There are many noteworthy and progressive foreign policy initiatives announced by Australia’s Foreign Minister Stephen Smith in yesterday’s Ministerial Statement on Burma (New Mandala discussions are available here). While it may not have arrived with the same trumpet blast and fanfare that came with US foreign policy ‘rethink’, Australia has announced far more concrete changes in policy than the US has as of yet.

After a necessary discussion of the upcoming (as yet undated) 2010 elections, the Ministerial Statement focuses on Australia’s commitment to an increase in humanitarian aid. In 2009-2010, Australia allocated nearly AUD$30 million in humanitarian assistance. The increase will see Australia maintaining levels of around $50 million, for the next three programme years. This is exciting for many reasons. The silver lining in the tragic cloud of Cyclone Nargis has been that humanitarian agencies in Myanmar have been able to show donors such as AusAID that they can effectively deliver and administer humanitarian and development aid in-country, without benefiting the military government.

The most significant changes announced in the Ministerial Statement are subtle, but worthy of attention. There has been a revision of how Australia’s development aid can be administered. Up until this stage, most Western donors have been wary of funding programs that engage government officials – at any level. This can sometimes put a serious strain on the effectiveness of projects administered by UN agencies and NGOs. Myanmar is a notoriously difficult operating environment, and NGOs have to maintain a nuanced form of diplomacy in their dealings with the government. It is not easy to convince the Minister of Health to sign an MOU with your NGO while at the same time informing him that you are effectively barred by donors from engaging with his staff. Asian donors such as JICA and KOICA have not maintained the same limitations on government engagement in their humanitarian assistance.
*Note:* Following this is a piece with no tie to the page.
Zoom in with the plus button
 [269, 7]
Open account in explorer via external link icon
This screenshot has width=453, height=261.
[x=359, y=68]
Minister Smith’s announcement affirms that AusAID is now willing to fund projects that engage with village- and township-level government officials. For example, this could be through the critical training of midwives and primary health care workers at the village-level, or through programs designed to build the capacity of primary school teachers and township education officials. In addition, AusAID’s scholarship program will be extended to Myanmar, with an initial 10 postgraduate scholarships targeting the education, health, and agriculture sectors.
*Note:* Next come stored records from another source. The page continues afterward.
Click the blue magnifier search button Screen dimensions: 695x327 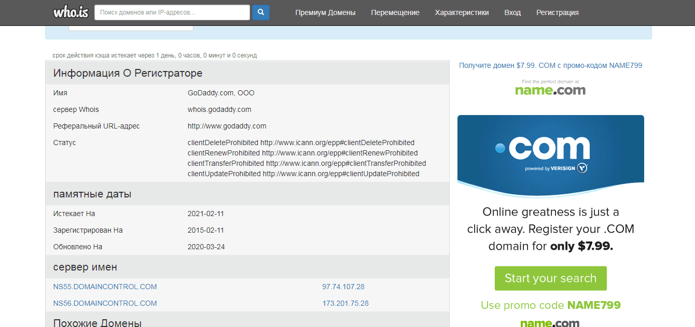pyautogui.click(x=261, y=12)
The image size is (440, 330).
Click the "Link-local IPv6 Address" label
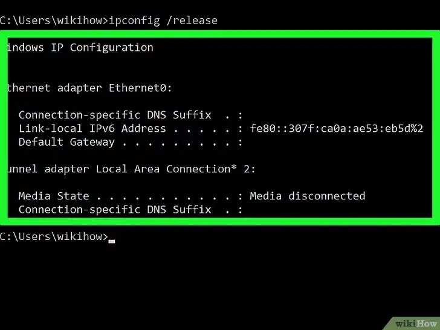click(92, 128)
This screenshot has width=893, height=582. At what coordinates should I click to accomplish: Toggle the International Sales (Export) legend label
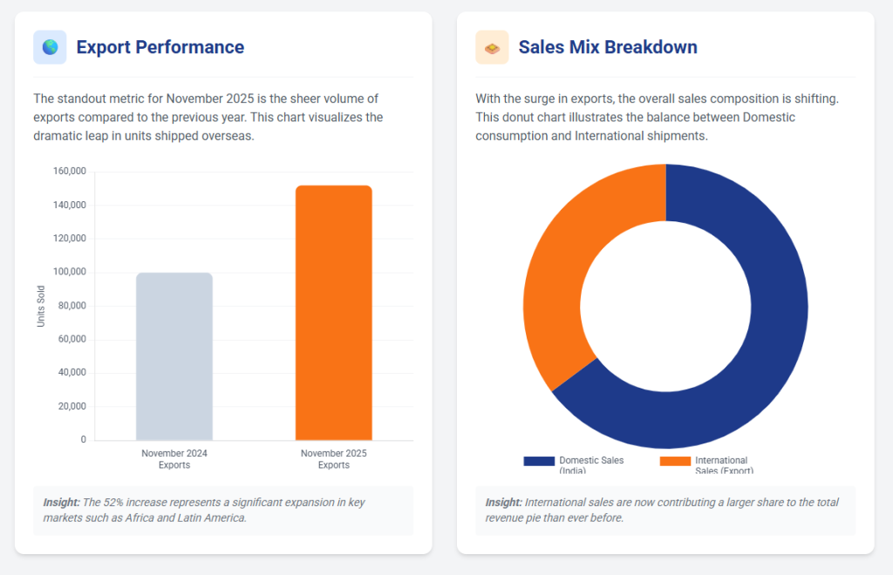pos(722,465)
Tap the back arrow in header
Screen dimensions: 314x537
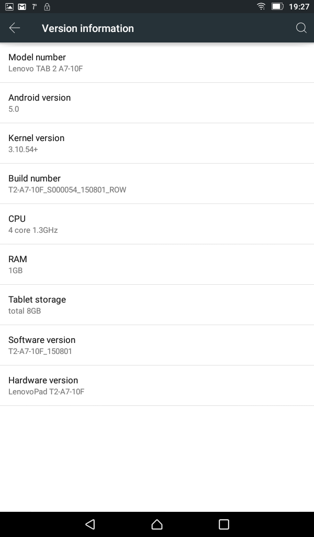coord(15,28)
The changes might be small, but they are certainly progressive. Opportunities have already been lost in keeping the momentum of humanitarian action going since Cyclone Nargis. The ASEAN-led humanitarian task force is losing its backbone, and agencies are worried about donor fatigue. The changes in ways that Australia is willing to engage in humanitarian assistance in Myanmar are a step in the right direction, one that other donors such as USAID have not yet been willing to take.

If there is such a thing as constructive engagement, this is what its foundations look like. Australia has just discreetly announced some nuanced changes to their Myanmar policy and they appear to be much stronger and concrete changes than what have come out so far from the U.S. policy review.